* [What you should do]
In the records from the line with "Open the 要闻 navigation tab" to the line with "coord(59,297)", change "checkbox" to "check box" and give those lines again with nothing else altered. Leave the pictures out.

* [Records supplied]
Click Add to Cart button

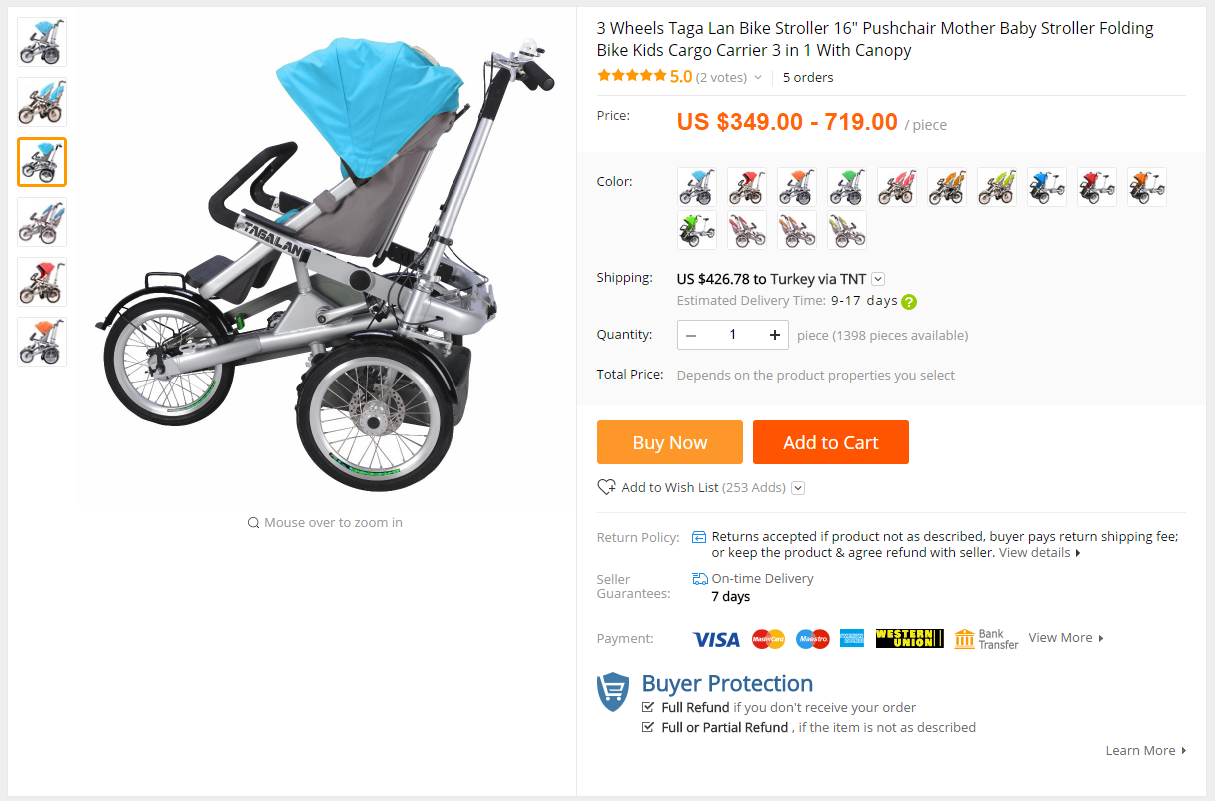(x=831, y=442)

---

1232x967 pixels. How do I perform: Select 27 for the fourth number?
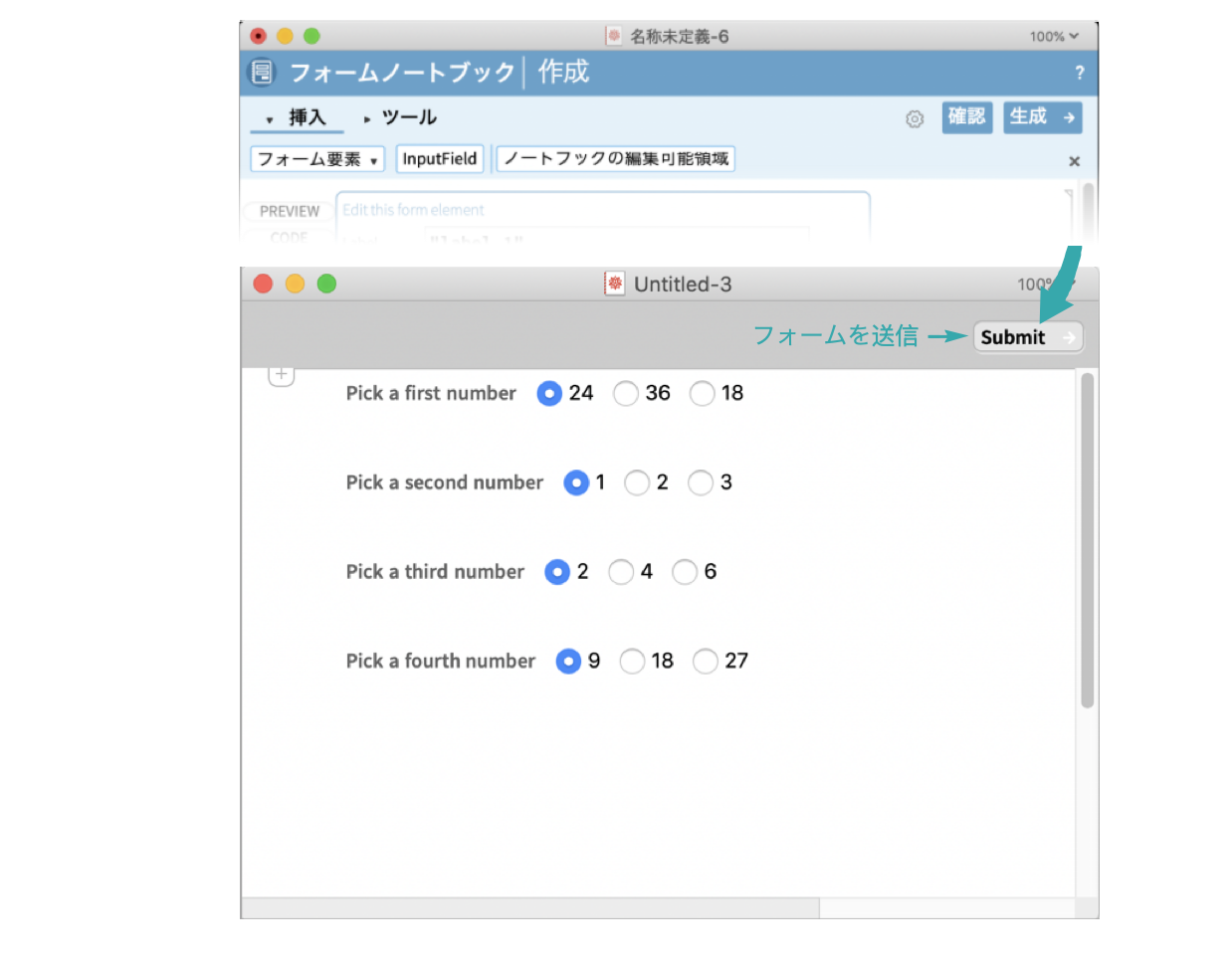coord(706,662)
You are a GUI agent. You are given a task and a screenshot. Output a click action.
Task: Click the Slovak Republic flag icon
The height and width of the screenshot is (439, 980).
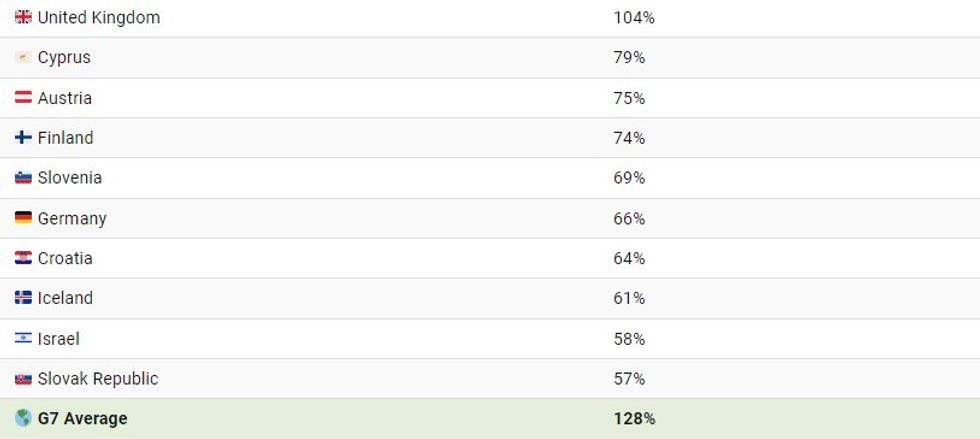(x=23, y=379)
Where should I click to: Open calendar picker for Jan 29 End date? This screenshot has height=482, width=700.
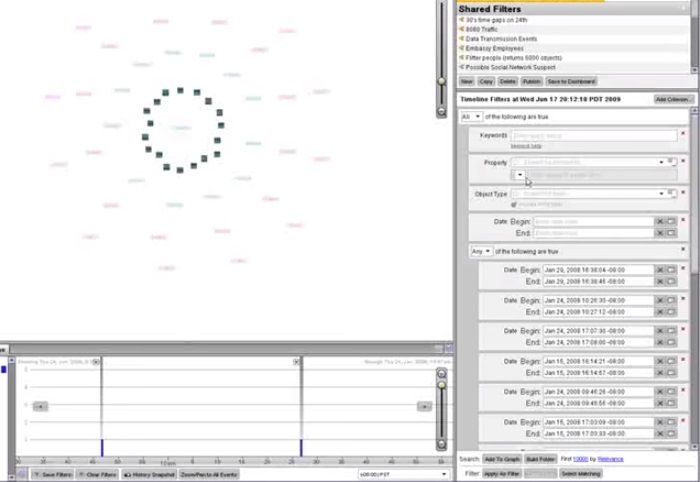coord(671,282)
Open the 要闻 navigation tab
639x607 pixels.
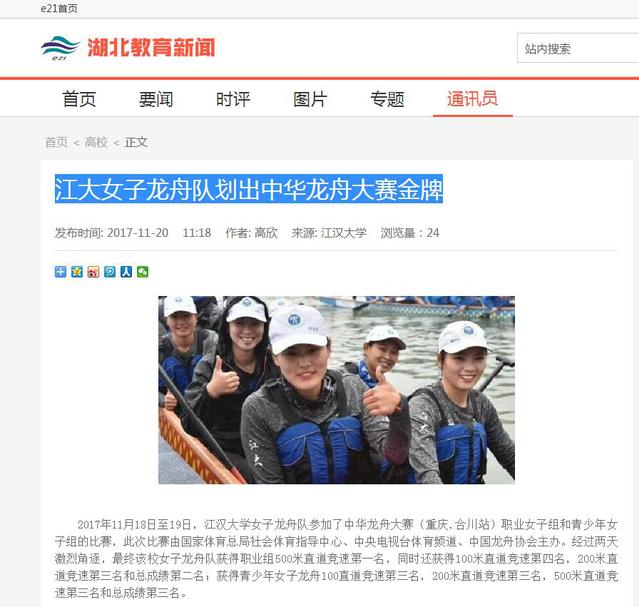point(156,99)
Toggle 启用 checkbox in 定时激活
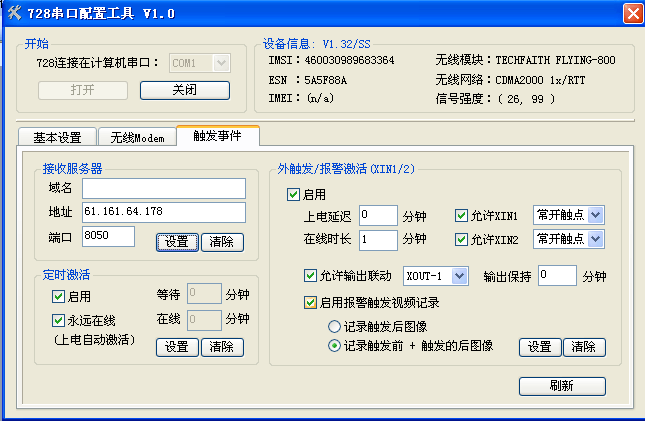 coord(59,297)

* [Exercise answer]
Open the 要闻 navigation tab
639x607 pixels.
point(156,99)
Toggle 启用 check box in 定时激活
 coord(59,297)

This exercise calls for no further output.